3.1. Findings from GPs That Influence Integration of POCT

In addition to the findings of transactions, the research revealed that general practice owners mainly focus on providing good care for their patients, and are not actively seeking new ways to create extra revenue for the practice. One GP said: “My salary is good, I care about my patients and I focus on their treatment. Our practice is not looking for opportunities to earn extra money from them.” These findings, that possess in-depth qualitative information that influences POCT integration within the general practice, are listed in Table 3.
Table 4 shows problems that occur in practice with the integration of POCT. These findings reveal that the general practitioners do not consider themselves as an incubator of POC products; and have a risk-averse attitude towards new diagnosis products, demanding a complete validation of a new POC product before using it for the diagnosis and treatment of their patients. One GP said: “I am not going to burn my hands”. Most of the problems in Table 4 relate to the product itself.
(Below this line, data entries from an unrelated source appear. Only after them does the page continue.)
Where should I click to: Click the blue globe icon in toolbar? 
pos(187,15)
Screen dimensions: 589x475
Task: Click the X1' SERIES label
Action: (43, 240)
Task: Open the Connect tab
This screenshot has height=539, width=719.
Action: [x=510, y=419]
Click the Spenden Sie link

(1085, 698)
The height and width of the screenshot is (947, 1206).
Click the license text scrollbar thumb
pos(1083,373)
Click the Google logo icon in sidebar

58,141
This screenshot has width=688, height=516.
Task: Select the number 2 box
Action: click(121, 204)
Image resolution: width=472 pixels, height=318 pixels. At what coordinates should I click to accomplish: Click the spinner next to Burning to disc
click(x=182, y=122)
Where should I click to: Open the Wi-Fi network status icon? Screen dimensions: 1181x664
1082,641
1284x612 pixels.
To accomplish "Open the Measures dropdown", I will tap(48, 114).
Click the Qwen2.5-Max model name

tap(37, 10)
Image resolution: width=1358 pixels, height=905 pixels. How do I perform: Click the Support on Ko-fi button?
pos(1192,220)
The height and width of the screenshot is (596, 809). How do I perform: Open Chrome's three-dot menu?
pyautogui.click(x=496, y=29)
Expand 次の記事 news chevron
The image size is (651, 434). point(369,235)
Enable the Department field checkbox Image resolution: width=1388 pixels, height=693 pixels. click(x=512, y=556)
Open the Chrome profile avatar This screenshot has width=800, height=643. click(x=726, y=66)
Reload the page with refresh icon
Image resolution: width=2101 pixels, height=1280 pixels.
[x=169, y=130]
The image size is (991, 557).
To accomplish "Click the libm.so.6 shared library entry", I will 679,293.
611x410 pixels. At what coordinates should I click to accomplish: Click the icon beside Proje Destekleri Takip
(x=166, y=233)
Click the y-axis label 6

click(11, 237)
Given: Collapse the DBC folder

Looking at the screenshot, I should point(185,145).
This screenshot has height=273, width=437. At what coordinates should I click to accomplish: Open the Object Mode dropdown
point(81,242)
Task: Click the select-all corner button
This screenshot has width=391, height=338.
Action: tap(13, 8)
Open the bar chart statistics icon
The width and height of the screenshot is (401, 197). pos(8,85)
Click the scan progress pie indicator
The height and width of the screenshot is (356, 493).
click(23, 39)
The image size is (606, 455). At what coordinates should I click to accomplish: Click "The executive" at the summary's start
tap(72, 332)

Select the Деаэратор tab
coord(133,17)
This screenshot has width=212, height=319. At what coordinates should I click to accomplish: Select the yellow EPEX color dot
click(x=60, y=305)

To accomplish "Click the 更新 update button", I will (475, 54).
Many GPs told us: “A too large grey interoperation area is not useful for these products, because then it adds no value to me or my patient.” The test outcome, depending on the technology, needs to be reliable, and the product cannot be too complex for the GP’s assistant to use, considering lack of time or education level. We concluded, based on this information, that the first requirements for POCT integration concern the reliability and usability of the product. In addition, the test result must yield a decisive answer or additional value for the diagnosis of the patient.

3.2. Point-of-Care Business Models of a General Practice (1)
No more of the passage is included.